[TASK OBJECTIVE]
Copy each line below holding "computer".

(Data items)

:::

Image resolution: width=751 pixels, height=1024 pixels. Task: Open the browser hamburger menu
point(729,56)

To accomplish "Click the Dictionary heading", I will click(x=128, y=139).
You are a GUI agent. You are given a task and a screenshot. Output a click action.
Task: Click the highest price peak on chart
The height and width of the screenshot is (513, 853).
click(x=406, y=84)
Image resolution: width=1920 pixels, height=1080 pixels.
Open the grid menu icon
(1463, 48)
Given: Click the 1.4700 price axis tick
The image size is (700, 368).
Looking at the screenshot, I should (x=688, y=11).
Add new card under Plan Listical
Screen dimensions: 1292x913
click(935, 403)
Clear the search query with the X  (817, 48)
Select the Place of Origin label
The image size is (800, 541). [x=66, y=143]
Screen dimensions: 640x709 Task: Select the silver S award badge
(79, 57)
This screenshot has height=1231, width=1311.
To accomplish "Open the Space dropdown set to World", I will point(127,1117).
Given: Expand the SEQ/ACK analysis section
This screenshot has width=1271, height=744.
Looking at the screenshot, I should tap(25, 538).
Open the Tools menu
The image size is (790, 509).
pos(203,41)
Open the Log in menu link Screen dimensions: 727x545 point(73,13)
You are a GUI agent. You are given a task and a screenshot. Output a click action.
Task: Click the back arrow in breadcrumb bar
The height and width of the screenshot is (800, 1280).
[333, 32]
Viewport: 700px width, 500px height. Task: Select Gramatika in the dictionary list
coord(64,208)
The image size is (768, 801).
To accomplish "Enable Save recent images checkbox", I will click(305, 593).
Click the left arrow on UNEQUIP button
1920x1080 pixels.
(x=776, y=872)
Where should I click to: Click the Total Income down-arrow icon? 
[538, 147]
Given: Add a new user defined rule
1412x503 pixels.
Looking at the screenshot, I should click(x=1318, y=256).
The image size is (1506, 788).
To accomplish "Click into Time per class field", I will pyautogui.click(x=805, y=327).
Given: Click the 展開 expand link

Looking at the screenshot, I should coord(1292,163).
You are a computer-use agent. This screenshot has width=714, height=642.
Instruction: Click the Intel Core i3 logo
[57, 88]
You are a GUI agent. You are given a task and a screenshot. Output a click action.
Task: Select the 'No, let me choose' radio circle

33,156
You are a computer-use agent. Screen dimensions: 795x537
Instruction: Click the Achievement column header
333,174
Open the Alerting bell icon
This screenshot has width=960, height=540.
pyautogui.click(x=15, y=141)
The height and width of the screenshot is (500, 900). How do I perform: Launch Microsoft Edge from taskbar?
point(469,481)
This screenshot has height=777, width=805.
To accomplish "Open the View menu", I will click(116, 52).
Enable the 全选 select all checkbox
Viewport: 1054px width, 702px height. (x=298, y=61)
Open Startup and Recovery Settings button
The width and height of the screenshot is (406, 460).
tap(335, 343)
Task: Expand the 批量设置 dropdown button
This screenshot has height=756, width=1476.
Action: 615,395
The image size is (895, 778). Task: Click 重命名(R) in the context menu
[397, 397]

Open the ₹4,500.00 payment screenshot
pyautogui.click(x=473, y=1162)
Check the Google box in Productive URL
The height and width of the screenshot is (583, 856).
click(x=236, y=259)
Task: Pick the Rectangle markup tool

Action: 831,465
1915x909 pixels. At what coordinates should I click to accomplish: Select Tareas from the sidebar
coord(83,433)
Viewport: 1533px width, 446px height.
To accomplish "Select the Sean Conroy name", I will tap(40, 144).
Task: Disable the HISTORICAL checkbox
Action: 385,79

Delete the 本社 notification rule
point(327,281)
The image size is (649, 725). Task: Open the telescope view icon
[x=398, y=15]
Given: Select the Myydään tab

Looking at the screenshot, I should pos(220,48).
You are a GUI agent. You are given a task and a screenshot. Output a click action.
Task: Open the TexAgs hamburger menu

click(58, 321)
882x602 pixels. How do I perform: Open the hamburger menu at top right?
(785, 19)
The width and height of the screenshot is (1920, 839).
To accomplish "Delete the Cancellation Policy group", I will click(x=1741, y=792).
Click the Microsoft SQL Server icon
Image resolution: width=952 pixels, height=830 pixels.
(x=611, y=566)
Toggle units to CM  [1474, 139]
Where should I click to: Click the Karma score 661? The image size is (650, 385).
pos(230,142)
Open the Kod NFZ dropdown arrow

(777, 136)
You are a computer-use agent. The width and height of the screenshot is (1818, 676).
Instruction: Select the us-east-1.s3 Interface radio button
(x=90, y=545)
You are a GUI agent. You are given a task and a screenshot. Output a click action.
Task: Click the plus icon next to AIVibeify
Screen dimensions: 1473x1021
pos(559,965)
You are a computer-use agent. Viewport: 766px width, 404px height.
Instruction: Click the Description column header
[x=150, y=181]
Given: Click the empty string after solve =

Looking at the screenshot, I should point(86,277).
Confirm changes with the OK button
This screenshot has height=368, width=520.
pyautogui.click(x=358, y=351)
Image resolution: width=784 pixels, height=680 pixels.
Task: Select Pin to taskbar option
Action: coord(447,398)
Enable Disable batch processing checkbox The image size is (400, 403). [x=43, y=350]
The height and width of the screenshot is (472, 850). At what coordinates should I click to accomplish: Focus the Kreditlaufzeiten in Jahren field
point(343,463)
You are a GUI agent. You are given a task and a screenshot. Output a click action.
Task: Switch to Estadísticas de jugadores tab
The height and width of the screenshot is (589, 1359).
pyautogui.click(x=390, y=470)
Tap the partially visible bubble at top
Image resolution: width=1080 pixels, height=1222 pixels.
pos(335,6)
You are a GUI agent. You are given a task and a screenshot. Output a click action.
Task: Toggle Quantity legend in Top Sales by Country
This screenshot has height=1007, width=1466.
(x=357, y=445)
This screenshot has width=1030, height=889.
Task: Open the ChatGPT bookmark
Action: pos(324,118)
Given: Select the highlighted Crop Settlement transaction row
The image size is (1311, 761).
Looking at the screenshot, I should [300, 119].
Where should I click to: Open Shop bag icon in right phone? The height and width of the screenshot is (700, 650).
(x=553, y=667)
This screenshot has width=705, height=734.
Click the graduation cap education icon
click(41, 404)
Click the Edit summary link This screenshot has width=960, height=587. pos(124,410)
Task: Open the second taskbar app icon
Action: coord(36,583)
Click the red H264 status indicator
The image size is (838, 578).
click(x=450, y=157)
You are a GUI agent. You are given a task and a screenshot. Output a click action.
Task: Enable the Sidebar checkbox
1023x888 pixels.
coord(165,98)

:::

[TASK RESPONSE]
You are a computer-use agent. This screenshot has width=714, height=642.
You are a computer-use agent. Screen dimensions: 795x537
You are a computer-use agent. The width and height of the screenshot is (1818, 676).
You are a computer-use agent. Viewport: 766px width, 404px height.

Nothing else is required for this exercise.